* Document source *
"""

La chapelle Saint-Guénolé (ou de Trolez, anciennement Trefflez) à Briec (29).
Vous révez d'une petite chapelle de la campagne bretonne, dans son vallon...d'une vieille barrière devant un paysage à la Gauguin... d'un Christ presque jaune... ?
J'avais, dans la fièvre qui me saisit lors des Journées du Patrimoine pour cumuler les visites, cherché autour du bourg de Briec une chapelle nommé -drôlement- "Trolez" (le tour du champ ?) j'avais quitté la route pour m' engager sur un chemin de terre entre deux hauts champs de maïs, encore inquiet de perdre mon temps sur une fausse piste, et puis, soudain, le temps s'est arrété.
J'avais devant moi la plus adorable chapelle, paisiblement accroupie au creux de son enclos, attendrissante par la douceur de ses formes, la chaleur de ses pierres et le camaieu de ses ardoises.
Le clocheton avec sa chambre de cloches à baie simple et sa petite flèche octogonale paraissait d'autant plus accessible qu'un escalier courait le long du pignon occidental. Au flanc sud de la nef, la fenêtre à pignon orné d'un fleuron, de crochets et d'une crossette à figure de femme attirait le regard. En couverture de la sacristie à cinq pans, le bel éventail du toit avait la grâce d'une ombrelle.
A gauche, la Croix-calvaire m'attendait depuis le XVIè siècle, avec ses trois degrés, son socle à chanfrein dont la longue inscription conservait son mystère, son fût à consoles et sous la croix à branches rondes et fleurons-boules, deux saints prenaient appui sur un socle anthropomorphe. Le tic-tac de ma montre s'était transformé en de fluides mélodies, et je détaillais, captivé, les indices d'une enquête qui débutait. Qui était ce saint ? Le Guide de Maurice Dilasser m'y décrivait les statues de saint Guénolé et d'un moine (saint Antoine?), mais le grand chapeau et le bourdon amputé m'évoquait saint Jacques. J'ignorais encore que son double m'attendait.
L'autre face était à l'ombre, mais le saint imberbe, aux cheveux longs tenait un livre (ah, saint Jean ?) et un bâton (ah, non). Serait-ce Guénolé ?
A droite, je jetais un coup d'œil rapide à la stèle christianisée de deux mètres : ah, les bonnes ondes du lieu avaient déjà conquis nos prédecesseurs !
En fait, ce qui m'attirait, c'était de franchir la petite porte cintrée et de découvrir l'intérieur.
Avant même de m' habituer à la pénombre relative, je vis, assis sur un banc, un homme long qui portait sa bretonnitude sur la figure ; il avait devant lui un gateau breton que son épouse avait sorti ce matin du four et il en proposait un morceau aux visiteurs au nom de l'Association des Amis de la Chapelle Saint-Guénolé. En ce saint lieu, la patisserie n'avait rien bien-sûr d'un étouffe-chrétien, mais néanmoins une verre de café vous était proposé pour l'arroser. Gentil, non ?

"""

* Liste des données *
"""

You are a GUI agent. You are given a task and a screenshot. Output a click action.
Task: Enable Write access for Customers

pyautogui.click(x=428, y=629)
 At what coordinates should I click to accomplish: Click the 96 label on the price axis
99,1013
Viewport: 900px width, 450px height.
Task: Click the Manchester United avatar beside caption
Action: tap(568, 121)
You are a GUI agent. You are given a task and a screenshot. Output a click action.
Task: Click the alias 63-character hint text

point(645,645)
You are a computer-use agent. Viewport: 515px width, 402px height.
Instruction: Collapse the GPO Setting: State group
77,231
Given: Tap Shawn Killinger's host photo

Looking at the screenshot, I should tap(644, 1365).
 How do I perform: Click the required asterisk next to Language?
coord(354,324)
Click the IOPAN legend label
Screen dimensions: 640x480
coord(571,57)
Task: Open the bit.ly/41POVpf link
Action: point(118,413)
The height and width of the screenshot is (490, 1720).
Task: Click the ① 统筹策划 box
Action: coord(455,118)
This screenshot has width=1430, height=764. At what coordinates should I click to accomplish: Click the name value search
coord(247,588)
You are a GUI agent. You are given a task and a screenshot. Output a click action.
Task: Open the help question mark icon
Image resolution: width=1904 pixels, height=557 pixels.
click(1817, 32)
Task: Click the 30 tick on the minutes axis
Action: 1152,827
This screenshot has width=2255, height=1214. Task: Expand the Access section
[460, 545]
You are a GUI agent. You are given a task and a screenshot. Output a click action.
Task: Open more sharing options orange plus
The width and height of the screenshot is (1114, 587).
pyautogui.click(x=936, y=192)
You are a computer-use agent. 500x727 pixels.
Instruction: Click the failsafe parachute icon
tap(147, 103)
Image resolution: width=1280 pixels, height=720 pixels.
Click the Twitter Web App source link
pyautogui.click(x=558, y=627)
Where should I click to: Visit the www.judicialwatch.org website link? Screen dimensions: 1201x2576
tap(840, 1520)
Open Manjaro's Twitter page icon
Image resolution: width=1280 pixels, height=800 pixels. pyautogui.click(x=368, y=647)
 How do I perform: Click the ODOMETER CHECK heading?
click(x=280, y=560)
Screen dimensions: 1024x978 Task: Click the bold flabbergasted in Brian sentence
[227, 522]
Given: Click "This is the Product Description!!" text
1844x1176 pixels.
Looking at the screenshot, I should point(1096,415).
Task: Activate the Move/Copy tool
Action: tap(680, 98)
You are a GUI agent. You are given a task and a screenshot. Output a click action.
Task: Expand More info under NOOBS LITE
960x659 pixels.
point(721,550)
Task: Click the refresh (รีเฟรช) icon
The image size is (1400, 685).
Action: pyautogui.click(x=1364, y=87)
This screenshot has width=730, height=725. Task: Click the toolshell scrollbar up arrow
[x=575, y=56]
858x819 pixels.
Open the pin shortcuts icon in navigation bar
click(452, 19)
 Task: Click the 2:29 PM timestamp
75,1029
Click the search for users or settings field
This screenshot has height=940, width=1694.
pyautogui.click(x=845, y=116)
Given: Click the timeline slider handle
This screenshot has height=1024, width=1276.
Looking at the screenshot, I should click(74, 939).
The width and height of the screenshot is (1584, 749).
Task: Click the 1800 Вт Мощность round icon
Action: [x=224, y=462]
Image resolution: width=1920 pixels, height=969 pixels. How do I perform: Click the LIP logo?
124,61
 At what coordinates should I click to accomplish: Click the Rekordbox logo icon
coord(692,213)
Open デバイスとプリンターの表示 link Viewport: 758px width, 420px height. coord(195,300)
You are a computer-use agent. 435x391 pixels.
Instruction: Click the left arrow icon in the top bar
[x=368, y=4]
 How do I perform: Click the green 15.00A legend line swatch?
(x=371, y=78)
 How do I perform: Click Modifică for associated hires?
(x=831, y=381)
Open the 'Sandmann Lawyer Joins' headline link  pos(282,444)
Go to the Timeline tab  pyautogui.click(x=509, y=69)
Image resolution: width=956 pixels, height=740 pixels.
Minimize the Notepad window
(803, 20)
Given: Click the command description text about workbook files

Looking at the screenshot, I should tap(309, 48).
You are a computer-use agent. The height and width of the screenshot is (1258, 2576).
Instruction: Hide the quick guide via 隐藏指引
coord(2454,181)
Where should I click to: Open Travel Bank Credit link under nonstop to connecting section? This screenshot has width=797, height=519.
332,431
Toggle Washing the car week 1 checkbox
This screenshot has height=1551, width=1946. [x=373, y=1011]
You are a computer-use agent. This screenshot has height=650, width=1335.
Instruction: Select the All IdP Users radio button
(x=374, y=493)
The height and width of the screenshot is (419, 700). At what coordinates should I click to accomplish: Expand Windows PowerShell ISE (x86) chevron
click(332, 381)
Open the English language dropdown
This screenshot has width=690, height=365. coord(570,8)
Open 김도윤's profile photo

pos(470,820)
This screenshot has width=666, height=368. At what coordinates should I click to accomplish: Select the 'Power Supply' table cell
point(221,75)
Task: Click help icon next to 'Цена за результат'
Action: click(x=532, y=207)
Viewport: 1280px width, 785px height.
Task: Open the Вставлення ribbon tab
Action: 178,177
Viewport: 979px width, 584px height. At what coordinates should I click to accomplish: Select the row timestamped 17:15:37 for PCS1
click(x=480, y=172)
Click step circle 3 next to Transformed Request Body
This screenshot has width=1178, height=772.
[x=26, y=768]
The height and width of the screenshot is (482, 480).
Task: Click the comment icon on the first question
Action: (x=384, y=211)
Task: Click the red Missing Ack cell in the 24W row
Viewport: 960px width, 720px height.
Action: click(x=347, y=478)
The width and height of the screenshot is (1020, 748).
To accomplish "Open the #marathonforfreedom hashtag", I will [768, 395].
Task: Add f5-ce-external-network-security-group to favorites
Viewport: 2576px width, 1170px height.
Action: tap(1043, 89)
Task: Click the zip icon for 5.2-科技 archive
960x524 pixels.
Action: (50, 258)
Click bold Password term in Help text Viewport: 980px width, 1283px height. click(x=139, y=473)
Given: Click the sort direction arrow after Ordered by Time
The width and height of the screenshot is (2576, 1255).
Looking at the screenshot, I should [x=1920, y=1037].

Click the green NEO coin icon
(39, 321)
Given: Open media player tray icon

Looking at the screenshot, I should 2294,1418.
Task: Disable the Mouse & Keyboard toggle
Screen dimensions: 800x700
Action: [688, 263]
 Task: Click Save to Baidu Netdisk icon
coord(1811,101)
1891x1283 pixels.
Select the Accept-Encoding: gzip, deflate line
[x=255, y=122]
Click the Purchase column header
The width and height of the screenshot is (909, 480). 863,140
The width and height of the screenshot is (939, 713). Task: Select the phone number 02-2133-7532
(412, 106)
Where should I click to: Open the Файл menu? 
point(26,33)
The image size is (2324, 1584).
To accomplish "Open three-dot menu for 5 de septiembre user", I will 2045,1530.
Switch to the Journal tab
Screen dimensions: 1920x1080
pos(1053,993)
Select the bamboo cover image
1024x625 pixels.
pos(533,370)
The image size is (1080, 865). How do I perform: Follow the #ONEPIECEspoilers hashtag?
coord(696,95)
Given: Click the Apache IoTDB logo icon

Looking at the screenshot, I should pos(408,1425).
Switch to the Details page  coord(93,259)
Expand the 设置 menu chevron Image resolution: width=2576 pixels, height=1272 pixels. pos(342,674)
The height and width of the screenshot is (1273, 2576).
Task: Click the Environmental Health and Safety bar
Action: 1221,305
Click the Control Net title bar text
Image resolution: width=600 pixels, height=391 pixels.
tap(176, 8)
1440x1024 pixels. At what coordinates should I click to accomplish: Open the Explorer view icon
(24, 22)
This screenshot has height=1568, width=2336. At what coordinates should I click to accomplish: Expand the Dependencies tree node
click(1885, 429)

"""

* Vos tâches *
• A. Répondez à ces questions sur le texte consacré à la chapelle Saint-Guénolé :
(i) Combien de pans compte la sacristie ?
(ii) Depuis quel siècle la croix-calvaire attend-elle le visiteur ?
(iii) Quelle hauteur a la stèle christianisée ?
• B. Poursuivez le texte consacré à la chapelle Saint-Guénolé à partir de sa dernière phrase.

* Résultats par tâche *
• A.
(i) Cinq pans.
(ii) Depuis le XVIe siècle.
(iii) Deux mètres.

• B.
Mais notre hôte était en train de raconter le pélerinage qu'il avait réalisé à Saint-Jacques-de-Compostelle. Et il me désigna le coin gauche du chœur .
Là, je reconnus sur une console Monsieur Saint Jacques, un sosie de la statue de la Croix de placître.
Le socle portait l'inscription gothique S:JACOBE (et non S. JACOB~S Sanctus Jacobus indiqué par Dilasser), mais la pèlerine —ou du moins le manteau—, le bourdon, le chapeau et la besace portant la coquille emblématique permettaient d'identifier facilement le saint. Je crois même que le chapeau porte aussi de chaque coté de la coquille les bourdonnets (apparus dans la tenue du Jacquet au XVe), ces petits bâtons taillés en forme de bourdon.
La console porte en belle graphie gothique l'inscription : LAN:MIL:Vcc:XL:IX :
...qui indique la date de 1549. Nous sommes donc sous le régne de Henri II et la Bretagne est réuni à la France depuis 1532. Cette date lapidaire confirme une datation de la chapelle dans la première moitié du XVIe siècle.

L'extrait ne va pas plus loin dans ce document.